## EXTRACTED TEXT
Summary: In the last of her current series of articles on Advanced Planning and Scheduling (APS), Vicky Hyde explains how APS tools can help sewn products companies become proactive in their approach to operational and executional planning, providing better quality planning that delivers increased throughput, improved delivery performance and reduced inventory levels.

Sewn products companies generally agree that the majority of their planning time is taken up managing the ‘critical’ issues that arise on a day to day basis at the operational and executional levels. In a previous article, we looked at how many of these ‘short term’ issues can be prevented when companies spend more time on high level planning. However, this is not to suggest that ‘real’ operational problems do not inevitably occur on a daily basis and require speedy resolution. In this article we will look at how APS tools can help planners reduce the amount of time spent on operational fire fighting, enabling them to become proactive in identifying and managing potential problems before they occur. We will also see how APS tools provide better visibility of key issues, greater planning control and discipline, and more effective production throughput, all of which have a positive and measurable impact on delivery performance and the drive to reduce obsolescent inventory levels.

Effective operational planning is of vital importance to all sewn products companies, regardless of whether or not they undertake any manufacturing themselves. For example, a company may be sub contracting its manufacturing, but it may still have to deliver the necessary materials to the sub contractor or supplier and then receive the goods into the distribution centre and despatch them onwards. Even if the company is simply bringing finished goods into its distribution centre and then moving them on, the process still has to be planned and managed effectively.

Planning effectively at the executional level, particularly from a production scheduling point of view, is equally important, but only to those sewn products companies manufacturing in their own production plants.

Before looking more closely at how APS tools can add value to operational and executional planning, it is important to clarify what is involved in the planning process at these two levels.

## WHAT TO WORK ON
**A)** According to the summary of the APS article, what three results does better quality planning deliver? List them.
**B)** In the entries, swap "GUI agent" for "screen agent" in everything from the line containing "1496x2464 pixels. How" down to the line containing "pyautogui.click(x=712, y=537)". Return only those lines, with nothing else altered.

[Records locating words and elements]

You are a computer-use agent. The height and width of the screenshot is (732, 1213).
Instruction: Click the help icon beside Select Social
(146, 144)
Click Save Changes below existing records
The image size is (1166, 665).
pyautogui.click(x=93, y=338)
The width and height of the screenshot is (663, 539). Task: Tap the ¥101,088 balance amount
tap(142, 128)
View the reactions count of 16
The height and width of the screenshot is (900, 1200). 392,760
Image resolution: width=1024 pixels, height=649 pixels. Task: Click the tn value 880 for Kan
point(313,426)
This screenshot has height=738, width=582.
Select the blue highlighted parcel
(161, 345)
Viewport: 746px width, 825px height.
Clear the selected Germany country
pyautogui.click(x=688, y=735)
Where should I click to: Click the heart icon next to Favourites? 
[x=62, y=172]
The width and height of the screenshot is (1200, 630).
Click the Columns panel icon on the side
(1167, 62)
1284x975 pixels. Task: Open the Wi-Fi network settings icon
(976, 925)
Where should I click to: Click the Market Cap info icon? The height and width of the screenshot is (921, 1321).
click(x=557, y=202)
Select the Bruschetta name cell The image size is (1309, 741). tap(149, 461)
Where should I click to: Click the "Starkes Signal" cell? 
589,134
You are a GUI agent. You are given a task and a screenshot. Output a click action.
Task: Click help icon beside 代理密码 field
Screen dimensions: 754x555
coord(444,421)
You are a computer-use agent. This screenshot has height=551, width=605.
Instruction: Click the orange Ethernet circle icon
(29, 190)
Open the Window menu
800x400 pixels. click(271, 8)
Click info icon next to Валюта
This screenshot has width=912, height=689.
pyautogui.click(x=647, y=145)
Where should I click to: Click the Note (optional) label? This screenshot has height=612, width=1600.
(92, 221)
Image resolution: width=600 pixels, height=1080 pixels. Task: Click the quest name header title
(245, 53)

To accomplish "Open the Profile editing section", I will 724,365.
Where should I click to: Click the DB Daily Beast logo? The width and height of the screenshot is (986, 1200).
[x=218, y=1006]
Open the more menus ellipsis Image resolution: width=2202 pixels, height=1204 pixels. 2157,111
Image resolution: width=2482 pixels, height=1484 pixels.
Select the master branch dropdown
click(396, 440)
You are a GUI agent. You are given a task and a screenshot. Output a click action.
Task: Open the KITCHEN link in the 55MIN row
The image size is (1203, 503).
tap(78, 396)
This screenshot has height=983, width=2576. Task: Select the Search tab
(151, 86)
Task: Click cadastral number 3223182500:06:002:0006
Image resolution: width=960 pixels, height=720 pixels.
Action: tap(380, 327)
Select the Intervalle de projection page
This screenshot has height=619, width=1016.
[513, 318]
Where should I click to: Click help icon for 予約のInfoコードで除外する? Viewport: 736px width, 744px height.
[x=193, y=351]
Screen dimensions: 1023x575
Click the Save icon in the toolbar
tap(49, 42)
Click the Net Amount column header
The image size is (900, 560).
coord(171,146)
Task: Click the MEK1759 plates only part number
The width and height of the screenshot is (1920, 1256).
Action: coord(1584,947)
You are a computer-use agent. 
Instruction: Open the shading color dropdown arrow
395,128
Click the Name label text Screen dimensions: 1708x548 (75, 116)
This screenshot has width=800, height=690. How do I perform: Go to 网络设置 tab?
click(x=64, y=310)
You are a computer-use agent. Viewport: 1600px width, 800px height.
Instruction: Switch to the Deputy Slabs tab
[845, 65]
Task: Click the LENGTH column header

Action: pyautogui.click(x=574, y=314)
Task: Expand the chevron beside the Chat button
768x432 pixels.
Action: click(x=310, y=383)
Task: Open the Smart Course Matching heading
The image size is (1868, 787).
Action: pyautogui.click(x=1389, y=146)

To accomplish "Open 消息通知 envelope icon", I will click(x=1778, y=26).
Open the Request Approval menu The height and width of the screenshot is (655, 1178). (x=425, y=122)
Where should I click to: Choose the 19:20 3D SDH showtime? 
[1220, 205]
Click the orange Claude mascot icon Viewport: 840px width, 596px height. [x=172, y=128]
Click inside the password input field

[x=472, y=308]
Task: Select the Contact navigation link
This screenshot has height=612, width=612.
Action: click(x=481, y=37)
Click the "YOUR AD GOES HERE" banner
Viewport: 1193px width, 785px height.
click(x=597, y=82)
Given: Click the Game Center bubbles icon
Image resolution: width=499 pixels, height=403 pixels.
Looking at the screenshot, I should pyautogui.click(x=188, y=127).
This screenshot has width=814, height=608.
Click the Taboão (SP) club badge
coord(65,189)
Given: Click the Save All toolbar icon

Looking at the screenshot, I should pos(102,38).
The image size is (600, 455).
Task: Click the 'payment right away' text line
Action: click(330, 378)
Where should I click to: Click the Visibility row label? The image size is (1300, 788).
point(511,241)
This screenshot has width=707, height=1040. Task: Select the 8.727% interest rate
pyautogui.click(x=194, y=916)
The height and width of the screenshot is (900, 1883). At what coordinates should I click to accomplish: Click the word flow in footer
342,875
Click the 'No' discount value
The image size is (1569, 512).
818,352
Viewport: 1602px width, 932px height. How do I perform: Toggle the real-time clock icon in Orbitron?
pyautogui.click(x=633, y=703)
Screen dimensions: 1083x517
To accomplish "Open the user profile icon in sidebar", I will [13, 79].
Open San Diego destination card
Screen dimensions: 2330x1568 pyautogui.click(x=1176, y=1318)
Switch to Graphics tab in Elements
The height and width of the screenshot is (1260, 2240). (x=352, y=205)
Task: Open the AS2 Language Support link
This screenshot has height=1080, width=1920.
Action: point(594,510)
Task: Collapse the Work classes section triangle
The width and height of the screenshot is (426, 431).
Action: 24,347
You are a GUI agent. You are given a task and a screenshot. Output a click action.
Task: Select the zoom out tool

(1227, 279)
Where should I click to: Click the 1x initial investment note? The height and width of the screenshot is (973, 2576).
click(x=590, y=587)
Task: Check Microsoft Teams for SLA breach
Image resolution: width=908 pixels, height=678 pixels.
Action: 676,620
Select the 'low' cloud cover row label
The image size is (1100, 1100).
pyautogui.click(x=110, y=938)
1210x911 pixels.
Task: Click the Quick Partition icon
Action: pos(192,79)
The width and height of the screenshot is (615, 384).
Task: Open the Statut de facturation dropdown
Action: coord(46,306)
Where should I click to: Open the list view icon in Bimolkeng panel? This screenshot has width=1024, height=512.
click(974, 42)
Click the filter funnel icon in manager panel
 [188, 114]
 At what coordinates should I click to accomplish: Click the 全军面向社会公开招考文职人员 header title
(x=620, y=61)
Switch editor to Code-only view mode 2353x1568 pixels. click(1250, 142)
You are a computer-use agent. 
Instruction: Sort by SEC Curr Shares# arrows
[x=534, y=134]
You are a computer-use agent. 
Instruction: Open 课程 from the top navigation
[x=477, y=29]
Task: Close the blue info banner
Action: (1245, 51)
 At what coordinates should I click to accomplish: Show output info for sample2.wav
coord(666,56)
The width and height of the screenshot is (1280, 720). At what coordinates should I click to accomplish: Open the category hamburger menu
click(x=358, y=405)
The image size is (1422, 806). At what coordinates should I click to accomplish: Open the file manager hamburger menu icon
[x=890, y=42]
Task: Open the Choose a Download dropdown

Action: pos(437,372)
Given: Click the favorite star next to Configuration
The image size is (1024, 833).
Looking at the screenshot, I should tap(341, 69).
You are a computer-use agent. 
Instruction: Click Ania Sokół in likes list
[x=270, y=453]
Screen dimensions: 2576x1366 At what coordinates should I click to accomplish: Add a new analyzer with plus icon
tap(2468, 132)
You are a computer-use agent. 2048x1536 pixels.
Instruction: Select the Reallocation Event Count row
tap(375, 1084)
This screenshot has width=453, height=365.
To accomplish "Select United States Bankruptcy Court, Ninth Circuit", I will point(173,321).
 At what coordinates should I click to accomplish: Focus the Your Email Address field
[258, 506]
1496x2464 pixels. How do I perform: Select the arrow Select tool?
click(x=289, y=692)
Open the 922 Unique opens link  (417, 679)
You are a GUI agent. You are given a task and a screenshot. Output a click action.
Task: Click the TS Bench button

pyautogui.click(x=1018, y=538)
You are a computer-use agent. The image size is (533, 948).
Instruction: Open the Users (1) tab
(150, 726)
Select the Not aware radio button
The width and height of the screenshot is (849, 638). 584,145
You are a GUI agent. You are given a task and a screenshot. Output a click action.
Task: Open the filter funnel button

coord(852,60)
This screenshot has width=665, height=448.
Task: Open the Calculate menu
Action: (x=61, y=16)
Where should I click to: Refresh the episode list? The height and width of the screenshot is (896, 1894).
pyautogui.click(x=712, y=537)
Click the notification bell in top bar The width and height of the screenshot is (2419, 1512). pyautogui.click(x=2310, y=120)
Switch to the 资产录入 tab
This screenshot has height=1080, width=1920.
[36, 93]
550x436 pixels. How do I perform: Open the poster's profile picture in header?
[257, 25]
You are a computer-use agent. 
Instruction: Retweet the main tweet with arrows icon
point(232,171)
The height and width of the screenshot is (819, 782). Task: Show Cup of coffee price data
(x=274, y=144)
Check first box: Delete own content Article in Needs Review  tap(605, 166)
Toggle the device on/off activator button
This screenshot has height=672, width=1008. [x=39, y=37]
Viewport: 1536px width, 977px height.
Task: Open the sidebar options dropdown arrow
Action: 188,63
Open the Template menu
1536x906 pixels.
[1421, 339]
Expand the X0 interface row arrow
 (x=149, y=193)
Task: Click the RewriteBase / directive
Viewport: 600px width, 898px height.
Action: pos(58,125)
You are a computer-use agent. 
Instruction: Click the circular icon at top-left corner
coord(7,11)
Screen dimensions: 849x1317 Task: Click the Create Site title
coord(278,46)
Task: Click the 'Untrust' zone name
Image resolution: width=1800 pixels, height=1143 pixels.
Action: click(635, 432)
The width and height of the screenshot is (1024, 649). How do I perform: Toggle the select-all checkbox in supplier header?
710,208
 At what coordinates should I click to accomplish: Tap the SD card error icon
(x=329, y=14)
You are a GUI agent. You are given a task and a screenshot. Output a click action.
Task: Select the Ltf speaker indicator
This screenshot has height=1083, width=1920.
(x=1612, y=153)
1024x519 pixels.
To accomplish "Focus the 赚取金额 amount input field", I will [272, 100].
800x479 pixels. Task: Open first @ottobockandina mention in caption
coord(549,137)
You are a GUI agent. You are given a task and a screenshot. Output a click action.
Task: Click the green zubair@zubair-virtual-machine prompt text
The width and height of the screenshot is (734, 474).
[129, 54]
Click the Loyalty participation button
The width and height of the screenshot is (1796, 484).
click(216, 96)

## OUTPUTS BY TASK
**A)**
- Increased throughput
- Improved delivery performance
- Reduced inventory levels

**B)**
1496x2464 pixels. How do I perform: Select the arrow Select tool?
click(x=289, y=692)
Open the 922 Unique opens link  (417, 679)
You are a screen agent. You are given a task and a screenshot. Output a click action.
Task: Click the TS Bench button

pyautogui.click(x=1018, y=538)
You are a computer-use agent. The image size is (533, 948).
Instruction: Open the Users (1) tab
(150, 726)
Select the Not aware radio button
The width and height of the screenshot is (849, 638). 584,145
You are a screen agent. You are given a task and a screenshot. Output a click action.
Task: Open the filter funnel button

coord(852,60)
This screenshot has width=665, height=448.
Task: Open the Calculate menu
Action: (x=61, y=16)
Where should I click to: Refresh the episode list? The height and width of the screenshot is (896, 1894).
pyautogui.click(x=712, y=537)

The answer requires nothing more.